[Screenshot grounding data]
____

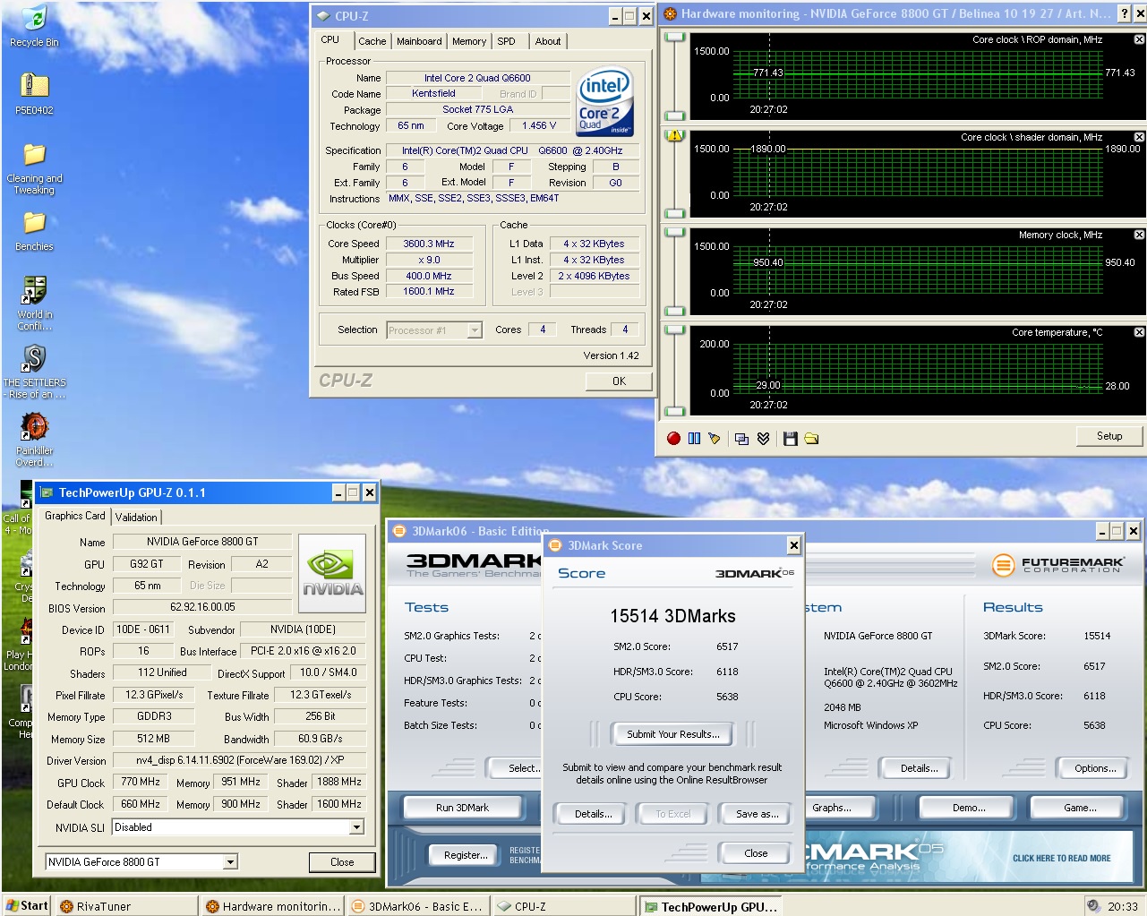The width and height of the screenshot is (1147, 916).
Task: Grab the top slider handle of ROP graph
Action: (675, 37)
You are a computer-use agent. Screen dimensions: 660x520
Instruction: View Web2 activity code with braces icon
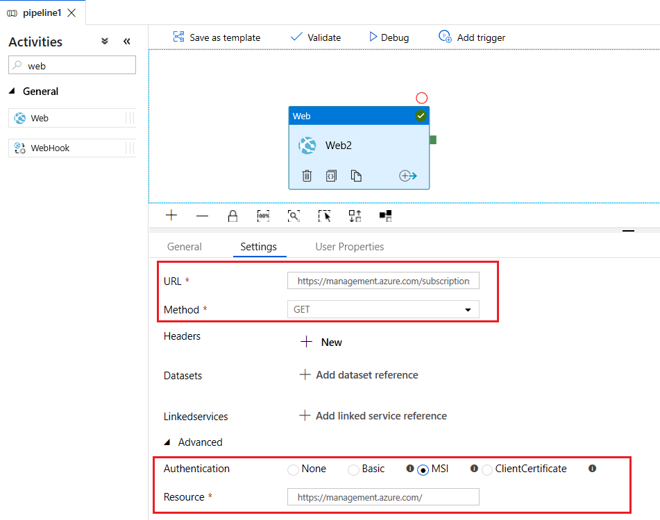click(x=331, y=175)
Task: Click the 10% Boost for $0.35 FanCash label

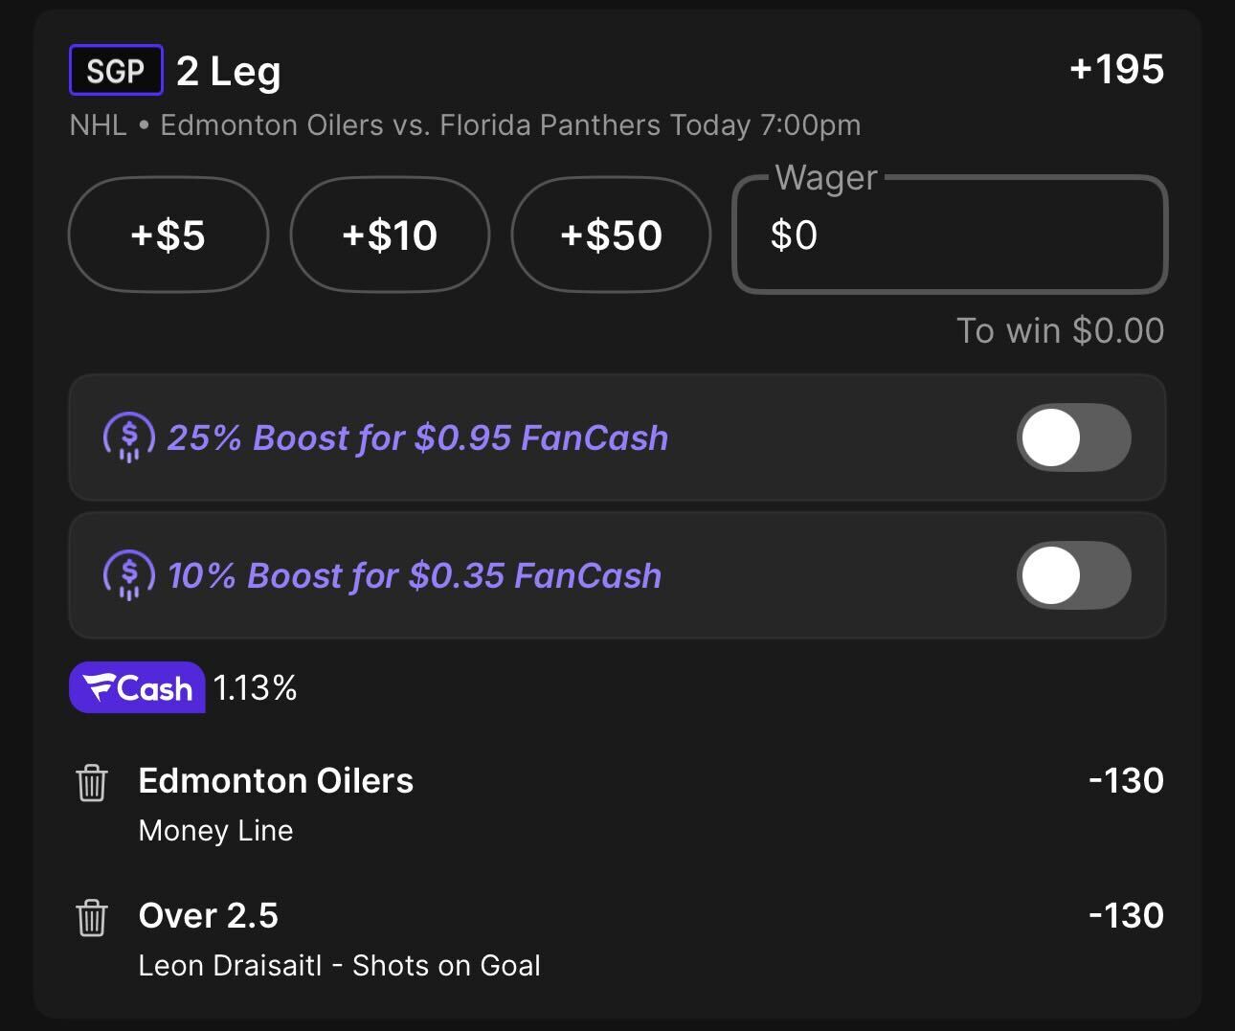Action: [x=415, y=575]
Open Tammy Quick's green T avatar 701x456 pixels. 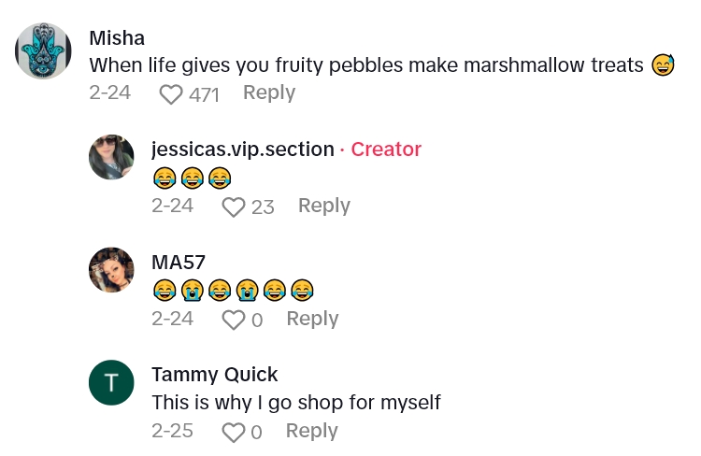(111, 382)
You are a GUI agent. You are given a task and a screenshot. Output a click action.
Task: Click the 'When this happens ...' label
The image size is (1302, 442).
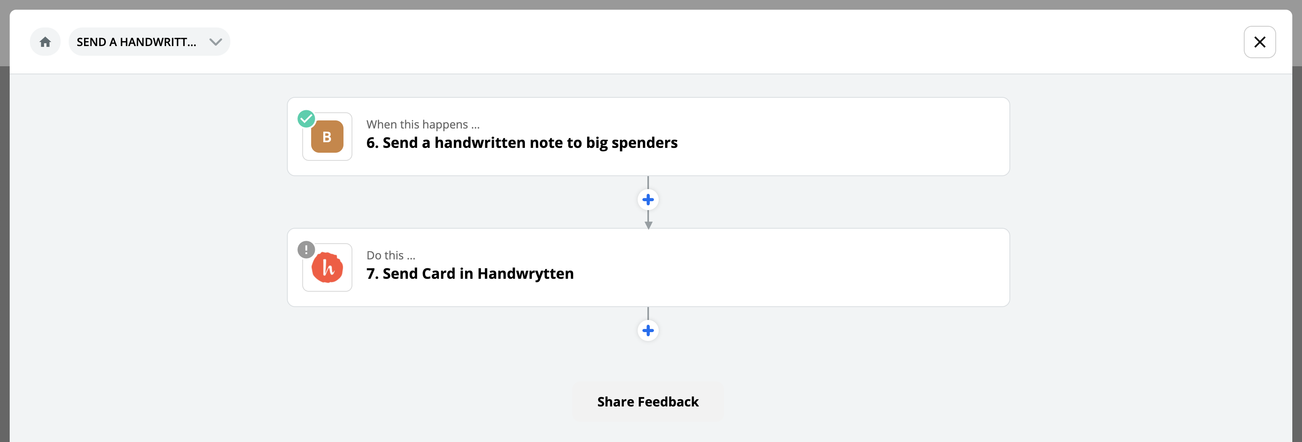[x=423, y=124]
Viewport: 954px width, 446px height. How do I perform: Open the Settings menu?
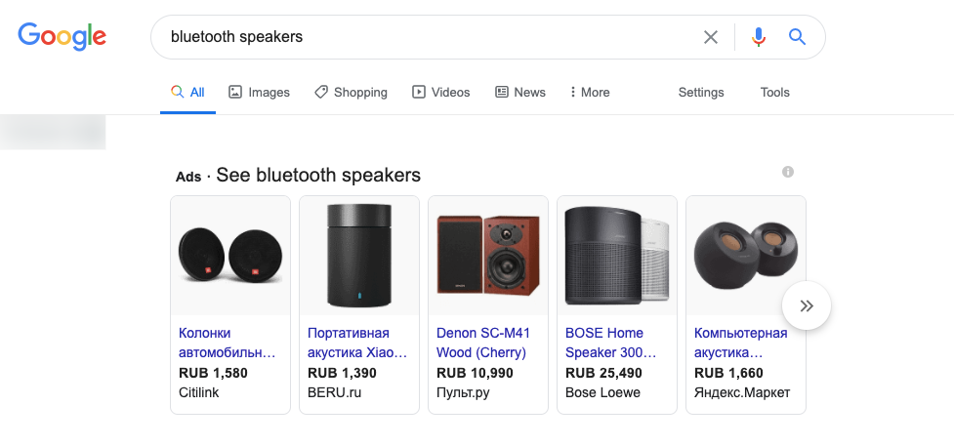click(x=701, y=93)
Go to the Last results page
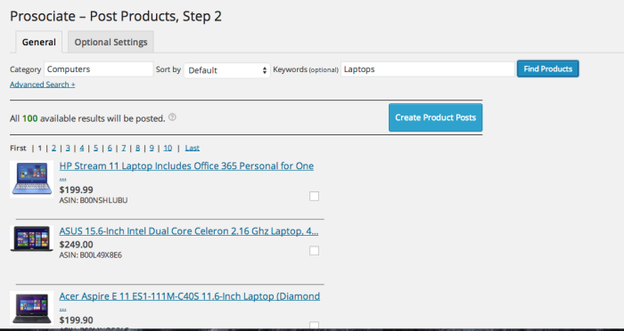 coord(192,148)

____

Task: Check all the records above and select each line where the string "agent" is found.

Response:
You are a computer-use agent. Screen dimensions: 660x520
You are a GUI agent. You are given a task and a screenshot. Output a click action.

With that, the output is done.